## Data to examine
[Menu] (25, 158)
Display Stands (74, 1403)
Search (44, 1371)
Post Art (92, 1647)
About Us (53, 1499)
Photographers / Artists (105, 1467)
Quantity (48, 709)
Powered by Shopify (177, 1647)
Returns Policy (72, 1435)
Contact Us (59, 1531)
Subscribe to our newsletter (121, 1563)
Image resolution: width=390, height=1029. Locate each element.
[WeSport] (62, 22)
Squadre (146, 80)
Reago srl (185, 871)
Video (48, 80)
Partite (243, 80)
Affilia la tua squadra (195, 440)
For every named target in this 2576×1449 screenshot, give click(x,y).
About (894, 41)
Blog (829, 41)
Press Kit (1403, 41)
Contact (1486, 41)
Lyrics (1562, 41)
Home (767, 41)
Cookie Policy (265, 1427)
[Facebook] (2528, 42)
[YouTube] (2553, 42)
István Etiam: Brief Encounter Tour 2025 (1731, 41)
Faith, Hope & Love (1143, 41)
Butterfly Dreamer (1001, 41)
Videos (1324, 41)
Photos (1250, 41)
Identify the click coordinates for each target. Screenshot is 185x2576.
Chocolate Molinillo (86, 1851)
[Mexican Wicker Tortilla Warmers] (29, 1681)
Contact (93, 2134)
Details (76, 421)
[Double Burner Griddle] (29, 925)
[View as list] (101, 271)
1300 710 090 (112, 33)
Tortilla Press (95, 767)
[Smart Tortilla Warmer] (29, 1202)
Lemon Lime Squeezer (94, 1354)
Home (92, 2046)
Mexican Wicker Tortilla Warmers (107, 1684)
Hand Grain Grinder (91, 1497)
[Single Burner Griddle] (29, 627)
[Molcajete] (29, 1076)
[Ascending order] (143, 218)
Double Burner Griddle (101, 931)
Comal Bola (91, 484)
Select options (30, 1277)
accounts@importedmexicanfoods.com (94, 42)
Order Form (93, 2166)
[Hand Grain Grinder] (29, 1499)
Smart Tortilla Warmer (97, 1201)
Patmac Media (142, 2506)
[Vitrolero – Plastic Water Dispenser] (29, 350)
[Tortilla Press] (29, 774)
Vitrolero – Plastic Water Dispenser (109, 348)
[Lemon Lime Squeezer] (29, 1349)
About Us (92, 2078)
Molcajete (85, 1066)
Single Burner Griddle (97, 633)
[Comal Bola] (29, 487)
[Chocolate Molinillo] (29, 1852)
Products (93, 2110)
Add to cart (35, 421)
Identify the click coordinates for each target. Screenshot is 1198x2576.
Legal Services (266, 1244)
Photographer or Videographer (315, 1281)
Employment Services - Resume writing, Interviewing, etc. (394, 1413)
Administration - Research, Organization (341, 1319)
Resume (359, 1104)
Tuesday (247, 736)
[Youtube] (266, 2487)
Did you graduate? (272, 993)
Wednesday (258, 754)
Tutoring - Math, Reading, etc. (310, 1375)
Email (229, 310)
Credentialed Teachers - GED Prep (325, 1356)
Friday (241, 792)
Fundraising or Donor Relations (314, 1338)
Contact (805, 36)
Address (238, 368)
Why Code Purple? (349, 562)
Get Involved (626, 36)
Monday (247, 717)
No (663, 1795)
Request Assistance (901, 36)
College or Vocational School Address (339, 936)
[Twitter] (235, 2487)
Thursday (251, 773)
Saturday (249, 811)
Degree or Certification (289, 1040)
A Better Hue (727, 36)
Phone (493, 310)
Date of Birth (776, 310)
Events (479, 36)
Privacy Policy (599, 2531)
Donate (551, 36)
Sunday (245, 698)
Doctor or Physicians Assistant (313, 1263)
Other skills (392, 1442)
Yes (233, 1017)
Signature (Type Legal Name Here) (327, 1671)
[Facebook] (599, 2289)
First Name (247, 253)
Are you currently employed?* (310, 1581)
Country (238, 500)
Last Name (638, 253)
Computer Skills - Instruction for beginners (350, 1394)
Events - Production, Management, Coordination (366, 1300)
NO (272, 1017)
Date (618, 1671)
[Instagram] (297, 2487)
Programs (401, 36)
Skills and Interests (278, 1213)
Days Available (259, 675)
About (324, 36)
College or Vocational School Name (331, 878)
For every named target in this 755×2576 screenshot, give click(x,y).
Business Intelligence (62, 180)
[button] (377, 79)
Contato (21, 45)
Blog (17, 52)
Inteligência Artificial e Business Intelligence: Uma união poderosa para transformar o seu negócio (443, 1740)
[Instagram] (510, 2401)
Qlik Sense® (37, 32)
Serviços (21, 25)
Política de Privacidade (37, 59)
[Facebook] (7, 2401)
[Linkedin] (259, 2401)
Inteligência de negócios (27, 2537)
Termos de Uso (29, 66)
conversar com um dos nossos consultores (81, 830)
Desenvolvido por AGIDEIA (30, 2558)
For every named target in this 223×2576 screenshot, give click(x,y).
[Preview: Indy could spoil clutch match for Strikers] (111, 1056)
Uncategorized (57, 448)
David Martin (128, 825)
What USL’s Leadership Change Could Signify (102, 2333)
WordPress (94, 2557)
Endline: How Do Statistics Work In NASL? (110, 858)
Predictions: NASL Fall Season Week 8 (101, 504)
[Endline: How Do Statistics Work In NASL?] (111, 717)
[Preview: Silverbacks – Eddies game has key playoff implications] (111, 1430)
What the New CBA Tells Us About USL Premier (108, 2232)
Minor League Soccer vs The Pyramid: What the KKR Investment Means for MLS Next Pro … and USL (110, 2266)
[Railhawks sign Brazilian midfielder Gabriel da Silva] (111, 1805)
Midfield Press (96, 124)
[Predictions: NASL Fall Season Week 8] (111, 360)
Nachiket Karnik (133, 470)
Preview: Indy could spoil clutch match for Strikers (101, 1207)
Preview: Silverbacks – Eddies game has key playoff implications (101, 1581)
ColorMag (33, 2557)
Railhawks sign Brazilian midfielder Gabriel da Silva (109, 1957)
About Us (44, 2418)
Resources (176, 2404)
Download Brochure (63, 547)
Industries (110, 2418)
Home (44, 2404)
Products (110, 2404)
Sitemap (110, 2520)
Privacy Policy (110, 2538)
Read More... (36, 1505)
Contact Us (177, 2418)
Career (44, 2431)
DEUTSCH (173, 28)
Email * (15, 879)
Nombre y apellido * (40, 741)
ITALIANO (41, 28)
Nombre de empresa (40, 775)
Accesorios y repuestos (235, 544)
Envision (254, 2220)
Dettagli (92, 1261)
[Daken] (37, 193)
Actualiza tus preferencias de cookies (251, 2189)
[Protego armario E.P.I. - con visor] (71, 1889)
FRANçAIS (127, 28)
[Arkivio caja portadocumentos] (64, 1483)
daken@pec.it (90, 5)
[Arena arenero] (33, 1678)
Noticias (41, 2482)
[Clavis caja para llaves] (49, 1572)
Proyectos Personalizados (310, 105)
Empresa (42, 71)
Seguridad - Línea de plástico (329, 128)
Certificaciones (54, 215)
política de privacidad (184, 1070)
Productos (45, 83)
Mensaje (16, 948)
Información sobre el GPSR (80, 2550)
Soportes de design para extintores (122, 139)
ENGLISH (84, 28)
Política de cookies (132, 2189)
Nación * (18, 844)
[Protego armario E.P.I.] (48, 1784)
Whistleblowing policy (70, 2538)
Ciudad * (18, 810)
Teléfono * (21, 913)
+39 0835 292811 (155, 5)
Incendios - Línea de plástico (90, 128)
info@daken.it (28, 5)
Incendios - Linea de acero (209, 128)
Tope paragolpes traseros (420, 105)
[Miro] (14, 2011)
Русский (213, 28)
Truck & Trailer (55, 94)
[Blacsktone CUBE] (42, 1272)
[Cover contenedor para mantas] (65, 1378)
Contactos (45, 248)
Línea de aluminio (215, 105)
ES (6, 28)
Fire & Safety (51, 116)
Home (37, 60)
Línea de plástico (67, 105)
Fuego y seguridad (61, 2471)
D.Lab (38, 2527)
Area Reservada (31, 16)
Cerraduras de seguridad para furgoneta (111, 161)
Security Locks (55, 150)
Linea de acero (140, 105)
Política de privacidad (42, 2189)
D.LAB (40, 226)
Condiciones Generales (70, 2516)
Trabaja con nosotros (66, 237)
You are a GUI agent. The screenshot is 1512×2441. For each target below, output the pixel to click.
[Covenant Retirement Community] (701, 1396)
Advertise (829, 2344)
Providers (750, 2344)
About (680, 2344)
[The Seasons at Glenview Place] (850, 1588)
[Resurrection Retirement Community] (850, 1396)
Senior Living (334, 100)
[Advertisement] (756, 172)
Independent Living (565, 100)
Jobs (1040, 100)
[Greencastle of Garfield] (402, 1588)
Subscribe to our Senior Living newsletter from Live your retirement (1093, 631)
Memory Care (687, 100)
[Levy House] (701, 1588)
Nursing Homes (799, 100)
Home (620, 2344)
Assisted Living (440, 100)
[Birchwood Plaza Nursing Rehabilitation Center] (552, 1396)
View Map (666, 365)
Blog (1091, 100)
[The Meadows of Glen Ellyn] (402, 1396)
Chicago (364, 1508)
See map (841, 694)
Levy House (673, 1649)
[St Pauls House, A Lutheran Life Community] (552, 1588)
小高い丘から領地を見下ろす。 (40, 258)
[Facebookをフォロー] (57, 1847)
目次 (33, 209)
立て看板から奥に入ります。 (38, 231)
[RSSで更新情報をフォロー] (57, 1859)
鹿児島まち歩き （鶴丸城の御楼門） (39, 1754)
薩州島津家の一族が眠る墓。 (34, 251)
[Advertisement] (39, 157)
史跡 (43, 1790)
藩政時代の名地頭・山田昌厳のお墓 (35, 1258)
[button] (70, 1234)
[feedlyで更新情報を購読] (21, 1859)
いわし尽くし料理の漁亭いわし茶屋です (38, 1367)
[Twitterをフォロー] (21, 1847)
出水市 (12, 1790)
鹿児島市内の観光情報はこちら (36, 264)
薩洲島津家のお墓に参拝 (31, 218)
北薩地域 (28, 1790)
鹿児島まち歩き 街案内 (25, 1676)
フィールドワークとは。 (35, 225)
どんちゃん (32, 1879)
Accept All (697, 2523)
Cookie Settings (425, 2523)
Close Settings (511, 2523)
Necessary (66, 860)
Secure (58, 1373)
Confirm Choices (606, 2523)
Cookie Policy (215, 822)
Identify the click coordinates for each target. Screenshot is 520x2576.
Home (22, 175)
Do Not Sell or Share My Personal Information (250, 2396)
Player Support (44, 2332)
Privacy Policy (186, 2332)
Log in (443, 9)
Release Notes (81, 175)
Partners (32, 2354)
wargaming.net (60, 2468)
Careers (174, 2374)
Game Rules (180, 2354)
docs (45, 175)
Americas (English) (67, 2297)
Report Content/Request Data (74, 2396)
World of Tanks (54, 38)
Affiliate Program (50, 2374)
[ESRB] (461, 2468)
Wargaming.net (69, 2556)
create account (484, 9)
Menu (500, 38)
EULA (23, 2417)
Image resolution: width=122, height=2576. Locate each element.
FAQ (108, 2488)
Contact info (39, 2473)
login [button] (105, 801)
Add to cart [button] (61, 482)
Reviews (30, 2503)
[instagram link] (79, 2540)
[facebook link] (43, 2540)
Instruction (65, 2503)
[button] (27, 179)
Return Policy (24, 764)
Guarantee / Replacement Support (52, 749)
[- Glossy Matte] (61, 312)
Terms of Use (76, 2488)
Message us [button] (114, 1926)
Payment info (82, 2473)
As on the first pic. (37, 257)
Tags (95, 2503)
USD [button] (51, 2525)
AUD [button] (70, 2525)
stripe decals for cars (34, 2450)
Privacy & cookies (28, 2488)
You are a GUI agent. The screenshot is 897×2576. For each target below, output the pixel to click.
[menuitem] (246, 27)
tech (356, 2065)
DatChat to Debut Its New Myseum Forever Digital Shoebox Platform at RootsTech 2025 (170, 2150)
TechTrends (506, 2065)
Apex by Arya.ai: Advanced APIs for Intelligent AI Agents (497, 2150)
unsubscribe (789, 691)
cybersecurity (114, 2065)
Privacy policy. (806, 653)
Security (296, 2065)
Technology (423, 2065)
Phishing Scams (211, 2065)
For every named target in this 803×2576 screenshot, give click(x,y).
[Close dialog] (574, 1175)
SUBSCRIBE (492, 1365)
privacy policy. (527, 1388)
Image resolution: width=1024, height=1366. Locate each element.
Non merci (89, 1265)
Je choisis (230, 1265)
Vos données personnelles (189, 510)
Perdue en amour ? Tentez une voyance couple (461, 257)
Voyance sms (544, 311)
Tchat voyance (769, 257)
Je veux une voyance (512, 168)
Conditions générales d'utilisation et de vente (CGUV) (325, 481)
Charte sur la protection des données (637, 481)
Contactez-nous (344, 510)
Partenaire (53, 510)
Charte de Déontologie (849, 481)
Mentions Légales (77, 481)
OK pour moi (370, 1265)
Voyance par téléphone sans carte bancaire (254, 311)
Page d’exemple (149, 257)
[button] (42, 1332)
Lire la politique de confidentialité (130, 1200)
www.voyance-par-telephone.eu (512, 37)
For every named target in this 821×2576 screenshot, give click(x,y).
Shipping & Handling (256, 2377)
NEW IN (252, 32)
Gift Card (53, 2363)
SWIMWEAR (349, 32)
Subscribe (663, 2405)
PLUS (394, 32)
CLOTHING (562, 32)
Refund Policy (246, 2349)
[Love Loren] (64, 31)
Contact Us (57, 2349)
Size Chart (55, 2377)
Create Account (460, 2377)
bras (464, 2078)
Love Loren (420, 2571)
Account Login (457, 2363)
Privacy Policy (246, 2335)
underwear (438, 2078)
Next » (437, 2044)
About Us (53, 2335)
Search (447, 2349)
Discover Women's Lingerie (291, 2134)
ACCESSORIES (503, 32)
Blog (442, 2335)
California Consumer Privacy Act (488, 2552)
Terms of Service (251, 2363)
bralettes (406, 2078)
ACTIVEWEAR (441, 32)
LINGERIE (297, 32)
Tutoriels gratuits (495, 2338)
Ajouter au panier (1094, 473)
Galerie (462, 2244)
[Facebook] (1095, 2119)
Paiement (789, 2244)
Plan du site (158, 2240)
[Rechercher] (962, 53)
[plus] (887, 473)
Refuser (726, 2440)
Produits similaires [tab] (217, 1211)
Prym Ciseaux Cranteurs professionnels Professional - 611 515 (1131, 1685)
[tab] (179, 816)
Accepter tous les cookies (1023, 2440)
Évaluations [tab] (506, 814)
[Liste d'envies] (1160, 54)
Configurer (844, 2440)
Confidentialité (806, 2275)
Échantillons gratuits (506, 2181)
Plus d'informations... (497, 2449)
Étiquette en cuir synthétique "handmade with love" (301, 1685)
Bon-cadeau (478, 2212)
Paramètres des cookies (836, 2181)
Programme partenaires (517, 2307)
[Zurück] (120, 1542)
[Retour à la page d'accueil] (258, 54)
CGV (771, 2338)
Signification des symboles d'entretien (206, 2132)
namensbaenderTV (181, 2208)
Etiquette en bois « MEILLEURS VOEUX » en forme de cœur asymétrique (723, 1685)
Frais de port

## What is being asked
Take the stretch of lines above from the one containing "1300 710 090 (112, 33)" through the one containing "Select options (30, 1277)" and repeat it exactly, adding no other line.

## Solved problem
1300 710 090 (112, 33)
Tortilla Press (95, 767)
[Smart Tortilla Warmer] (29, 1202)
Lemon Lime Squeezer (94, 1354)
Home (92, 2046)
Mexican Wicker Tortilla Warmers (107, 1684)
Hand Grain Grinder (91, 1497)
[Single Burner Griddle] (29, 627)
[Molcajete] (29, 1076)
[Ascending order] (143, 218)
Double Burner Griddle (101, 931)
Comal Bola (91, 484)
Select options (30, 1277)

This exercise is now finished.